Clone (read-only): git clone http://git.guha-anderson.com/git/olmoocr_runner.git

Branch
1903 bytes · 448706a3b569
# olmOCR Runner ## Introduction This project is a small local runner for converting PDFs to Markdown with olmOCR. It uses the upstream `olmocr` Python package for document processing and an already-installed `llama-server` binary from llama.cpp for model inference. The runner is meant to work with either ROCm or NVIDIA GPUs as long as the `llama-server` on `PATH` was built for the target GPU backend. The Python environment is the same for both targets; CUDA and ROCm selection happens in llama.cpp, not through PyTorch or vLLM dependencies. ## Installation Install `uv` and make sure `llama-server` is available on `PATH` before running the installer.

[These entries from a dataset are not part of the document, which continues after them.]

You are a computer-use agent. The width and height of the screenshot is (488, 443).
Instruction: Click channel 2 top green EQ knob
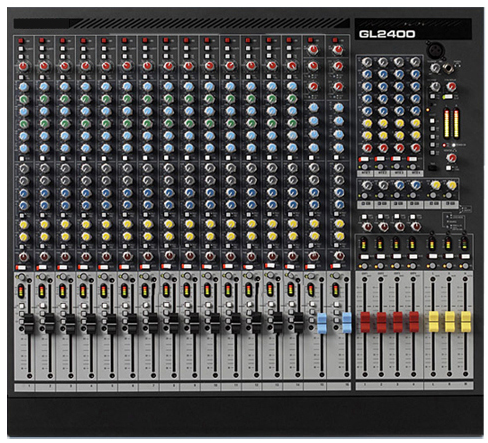click(44, 99)
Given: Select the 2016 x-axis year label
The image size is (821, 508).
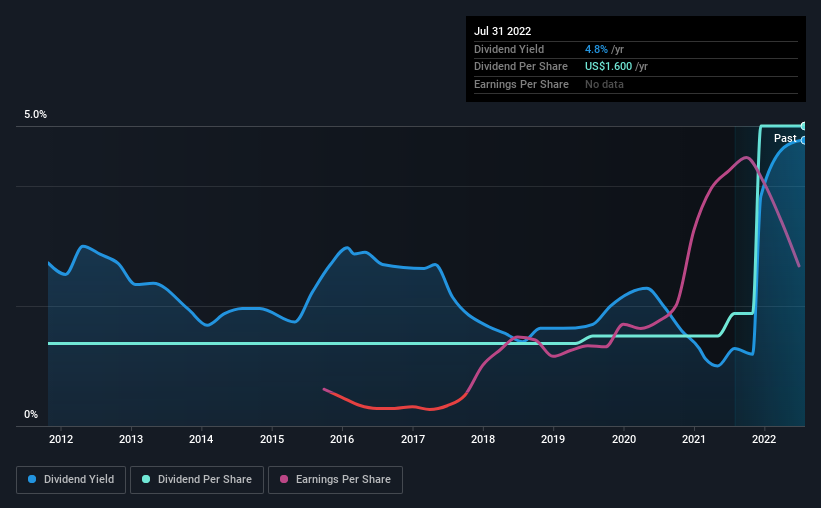Looking at the screenshot, I should (342, 439).
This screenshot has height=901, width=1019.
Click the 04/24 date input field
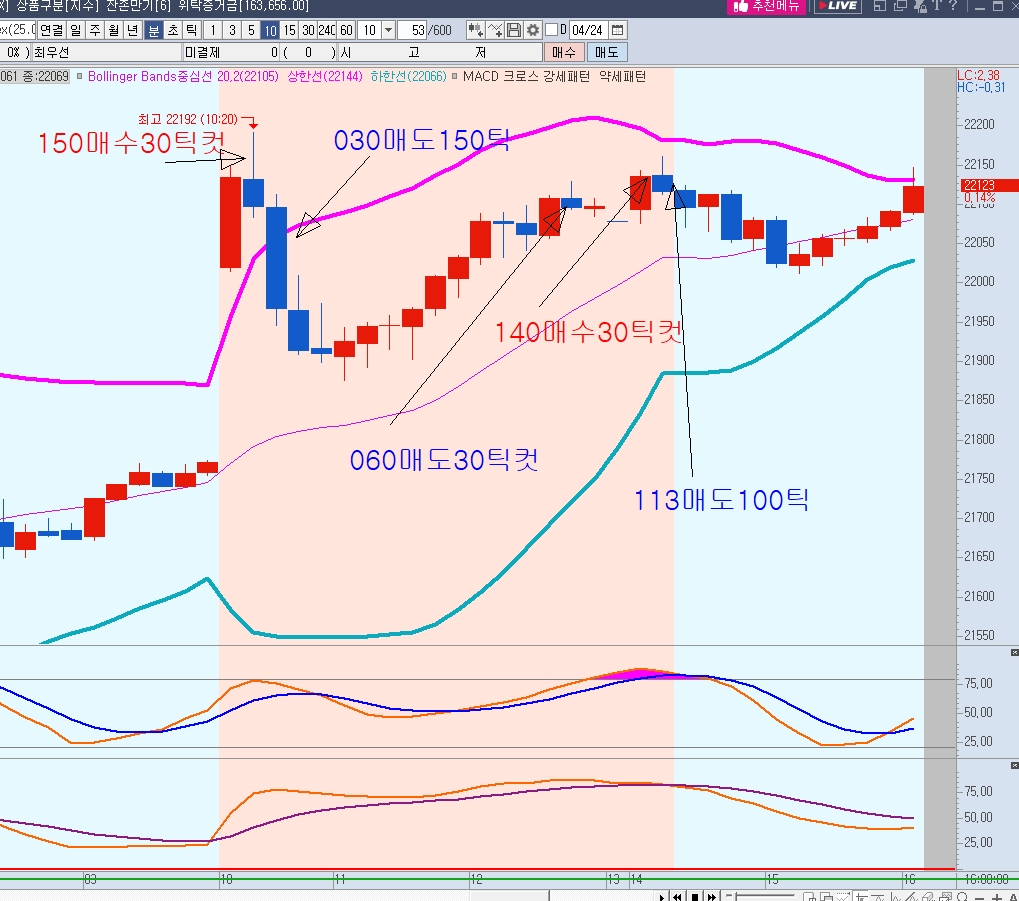tap(587, 30)
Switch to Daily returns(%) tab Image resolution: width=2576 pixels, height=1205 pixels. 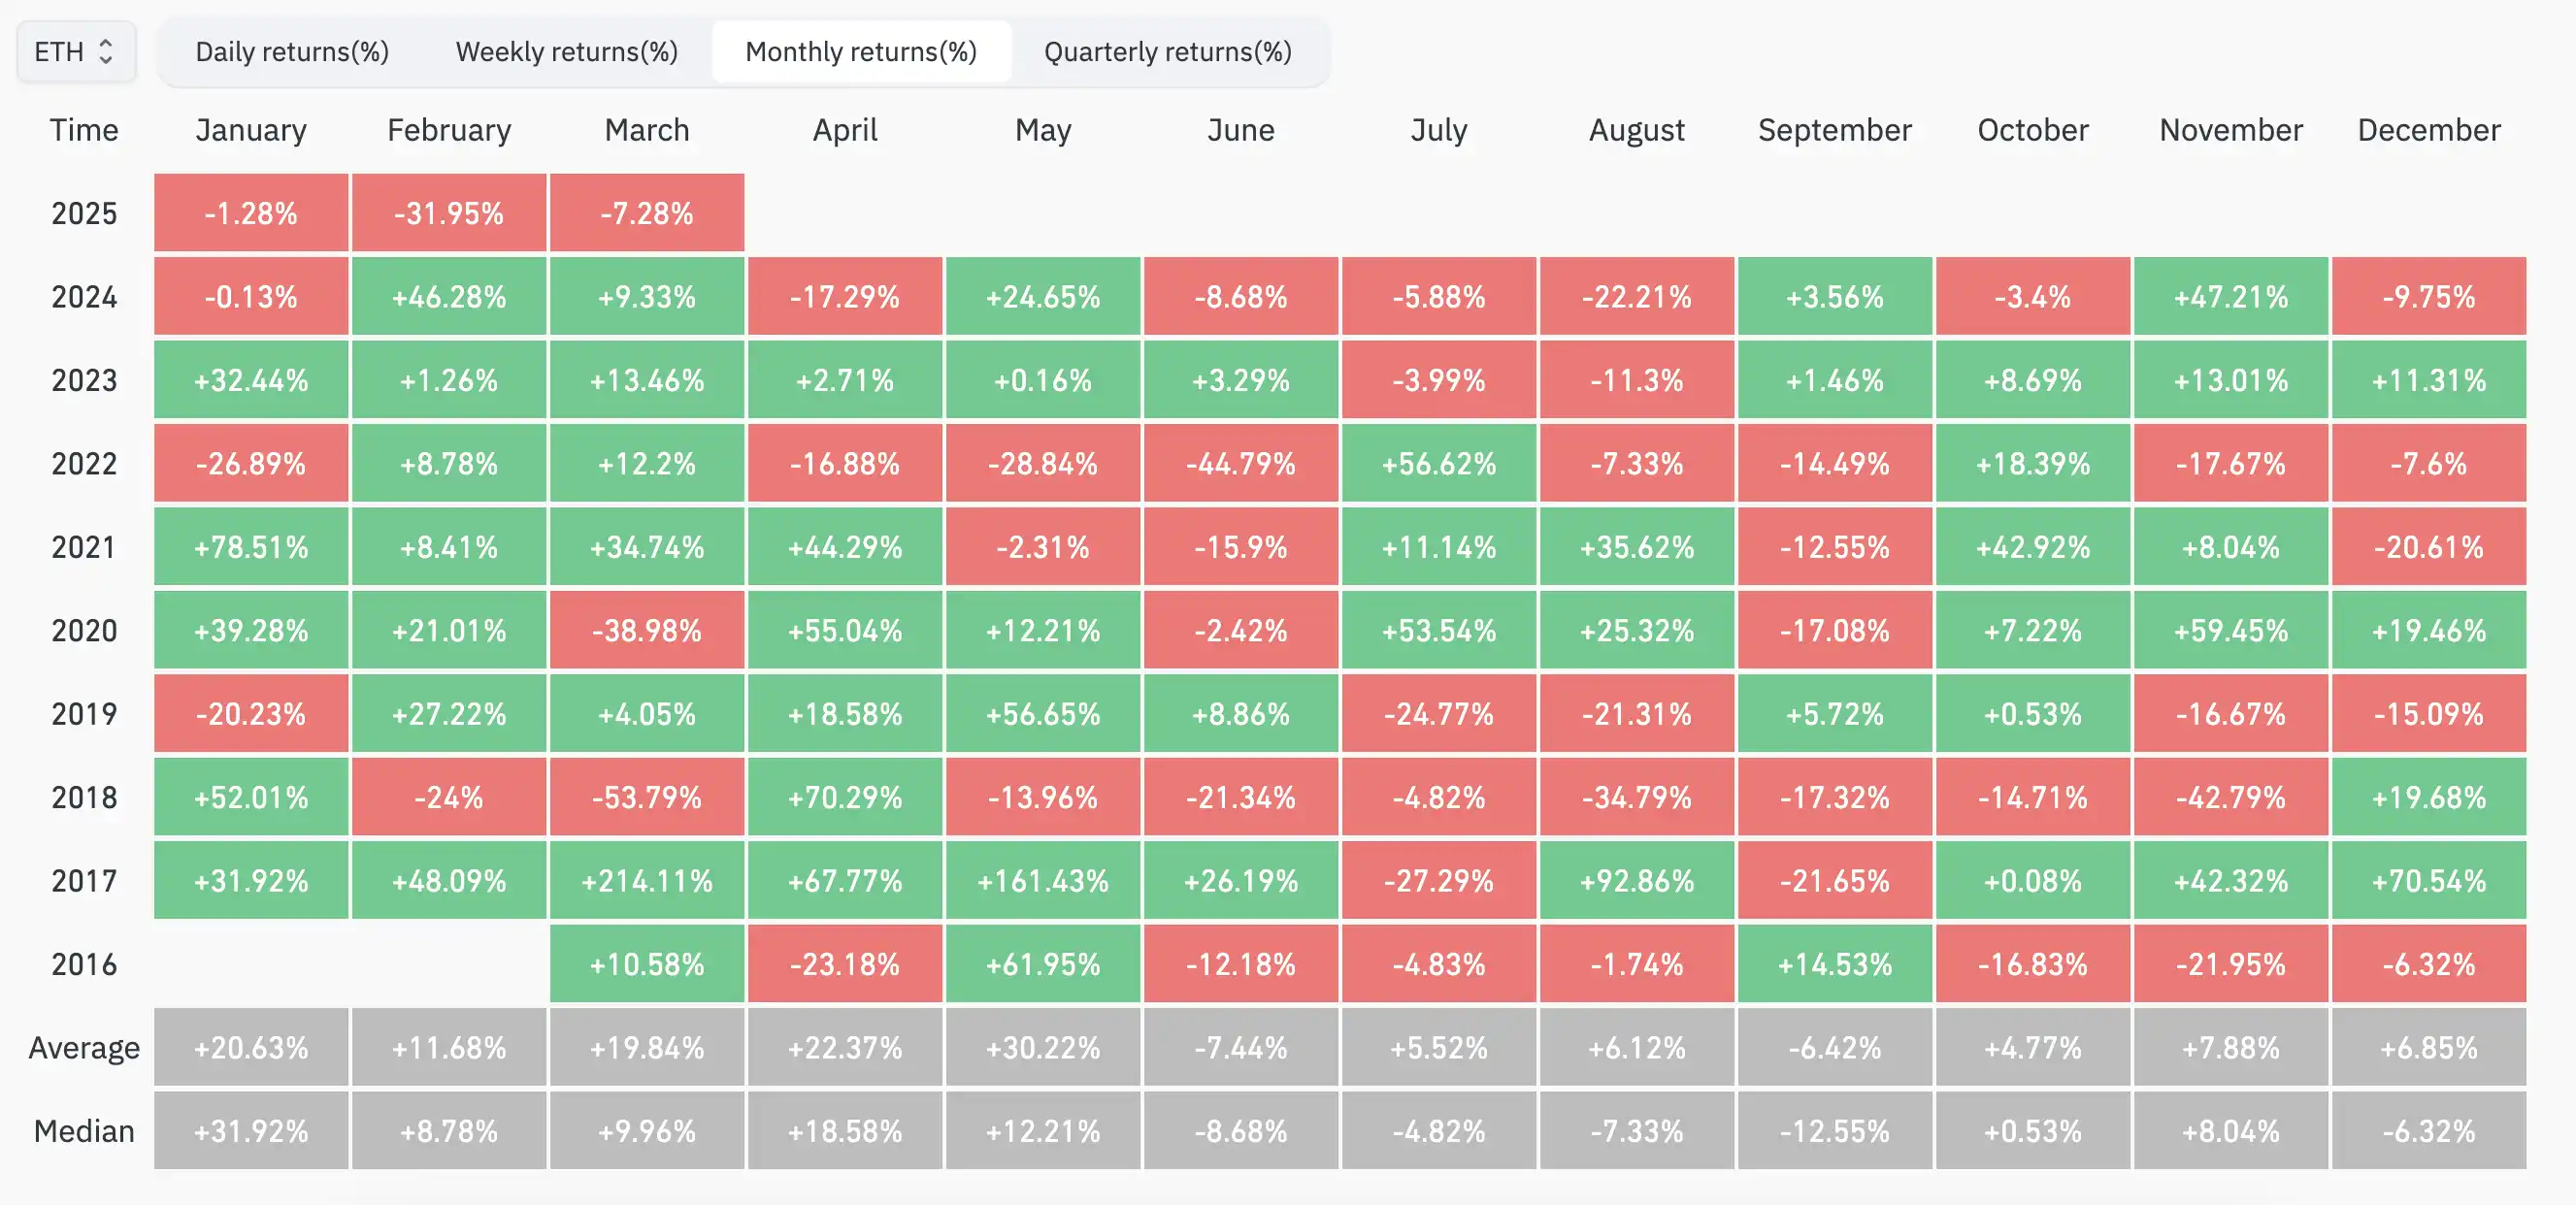coord(292,51)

This repository does not download or install `llama-server`. Run: ```bash ./install.sh ``` The installer will: 1. Verify that `llama-server` is available. 2. Run `uv sync`. 3. Download the GGUF olmOCR model and multimodal projection file into: ```text ~/models/olmOCR-2-7B-1025-Q4_K_M-GGUF/ ``` By default, the runner expects these files: ```text ~/models/olmOCR-2-7B-1025-Q4_K_M-GGUF/olmocr-2-7b-1025-fp8-q4_k_m.gguf ~/models/olmOCR-2-7B-1025-Q4_K_M-GGUF/mmproj-f16.gguf ``` You can override paths with environment variables: ```bash export LLAMA_SERVER=/path/to/llama-server export OLMOCR_GGUF_MODEL=/path/to/olmocr.gguf export OLMOCR_MMPROJ=/path/to/mmproj.gguf ``` ## Usage Convert a PDF to Markdown with: ```bash ./ocr.sh path/to/input.pdf ``` The output is written next to the PDF with a `.md` extension. For example: ```bash ./ocr.sh docs/example.pdf ``` creates: ```text docs/example.md ``` To run the integration test that generates a PDF with Pandoc and verifies that olmOCR preserves a table and a formula: ```bash uv run pytest -q tests/test_ocr_integration.py ``` That test requires `pandoc`, `xelatex`, `llama-server`, the model files, and a working GPU backend. It skips cleanly if any of those are missing.